3. How or why did you end up with the boat you are currently sailing on?
Messenger had been abandoned at anchor up the Stuart river in Florida for 5 years when we rescued her. We were living in my home country of Costa Rica where we had my husband Jay's boat Carrizalilla, the one he had left San Francisco 5 years prior. We sold Carrizalilla and flew to Florida to get Messenger, who has a special history. She is an IOR one-toner custom built boat designed by German Frers in 1982. She raced all over the east coast for her first few years and later was sold from hand to hand until it was forgotten. In the 4 years we have had her we have been restoring her to her original beauty while living on her and sailing her some 8,500 nautical miles.
4. What has been the hardest part of boatschooling your kids?
We are considered un-schoolers where experiences and life itself have been the lessons, we follow no curriculum. And the hardest thing about it as a mother has been being confident that I am doing the right thing by my children.
5. What has been the most enjoyable/satisfying part of boatschooling?
Watching them develop their own interests, pursuing them and becoming quite good at them on their own. Watching them empowering themselves and teaching their younger sibling how to draw, color, the alphabet, and numbers. Watching them learn how to read, which they did in a shorter span of time than I can remember learning myself, regardless of the fact that they learned a bit later than schooled children.
6. Do you plan on traditional schooling at any point? If so, when?
They have already experienced schooling, it has been important for us as parents to give them those experiences as well so they know "how the other half lives", so to speak. They went to public French school in Martinique for 3 months where they learned enough French to play with the majority of the kids they have encountered cruising. They also went to public school in Rhode Island, USA for 6 months and now they are in public school in Iceland and will attend for 7 months. It will be their decision if they want to attend high school full time and if so we will stop traveling and settle in one place for them to do so but so far they say they won't want to, so we will see once those teenage years kick in and all they want is to be with their peers and no longer stuck in a sailboat with their parents.

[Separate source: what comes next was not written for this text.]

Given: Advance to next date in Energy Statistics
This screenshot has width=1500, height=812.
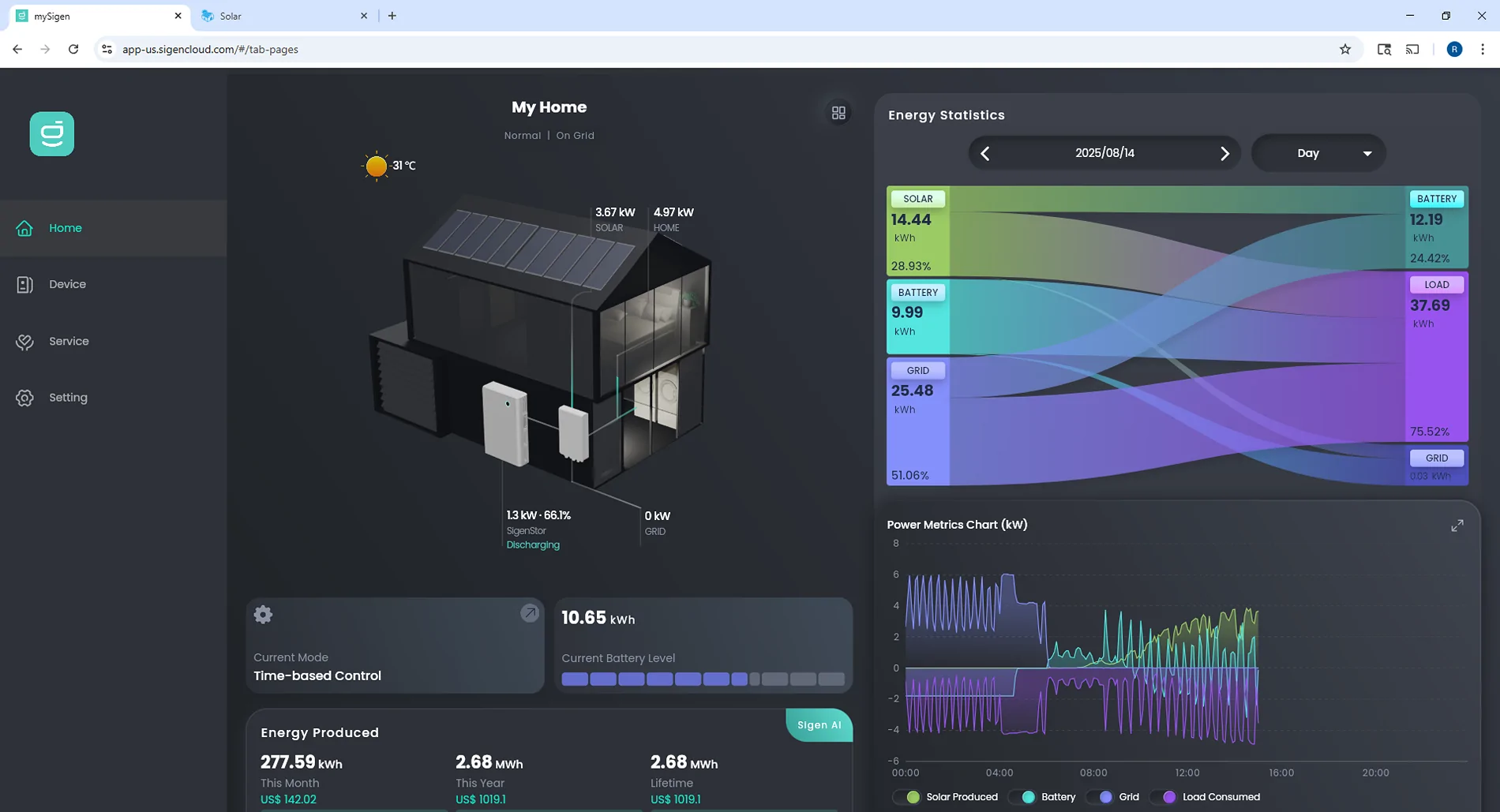Looking at the screenshot, I should pyautogui.click(x=1224, y=154).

7. What sea creature do you most identify with (what would you want to be?) and why? And how about the rest of the family?
Jay an albatross, "because they are as free as a bird". I argued it is not a sea creature so we looked it up and it is an oceanic bird so I guess it counts.

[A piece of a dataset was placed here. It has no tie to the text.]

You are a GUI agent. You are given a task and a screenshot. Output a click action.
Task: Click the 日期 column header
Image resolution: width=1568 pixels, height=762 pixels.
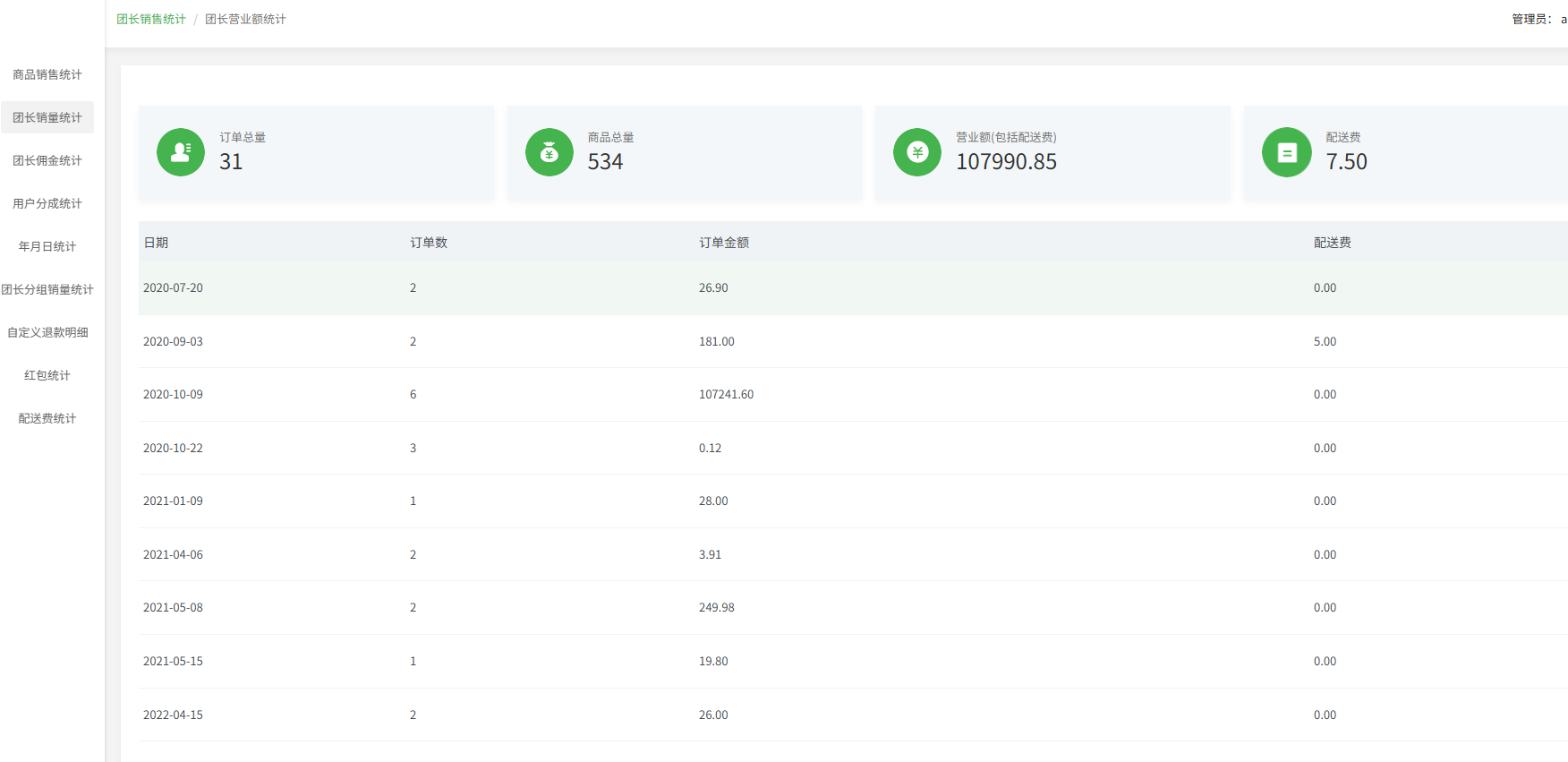(156, 243)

Sol a dolphin, "because they are so peaceful and smart".
Luna a dolphin, "because they have the most fun".
Caribe a dolphin as well, because she loves the water and swimming, she said in her own toddler words and probably just because she is always copying her older sisters.
Natasha (myself) an orca to rule the sea.
8. How do you divide your watch hours? Do any of the kids help if you have kids?
Jay, the Captain, is the sailor so he drives the boat, I am the chef and take care of the kids and the kids just have to be kids. For the first 4 years on Messenger we had no autopilot so I would drive a couple to a few hours in the morning and another couple to a few in the evening but for the most part Jay has been a slave to the tiller. Only for the last 2 months have we had an autopilot and since we have been sailing in the northern latitudes only Jay and the autopilot have driven, I'm from the tropics so I have stayed down bellow.
9. What is your favorite recipe for your first 3 days of a passage?
Ramen noodles.
10. What is your favorite Ice Cream?
Jay, Caribe, and Luna chocolate.
Sol coffee.
Natasha (myself) strawberry Häagen-Dazs.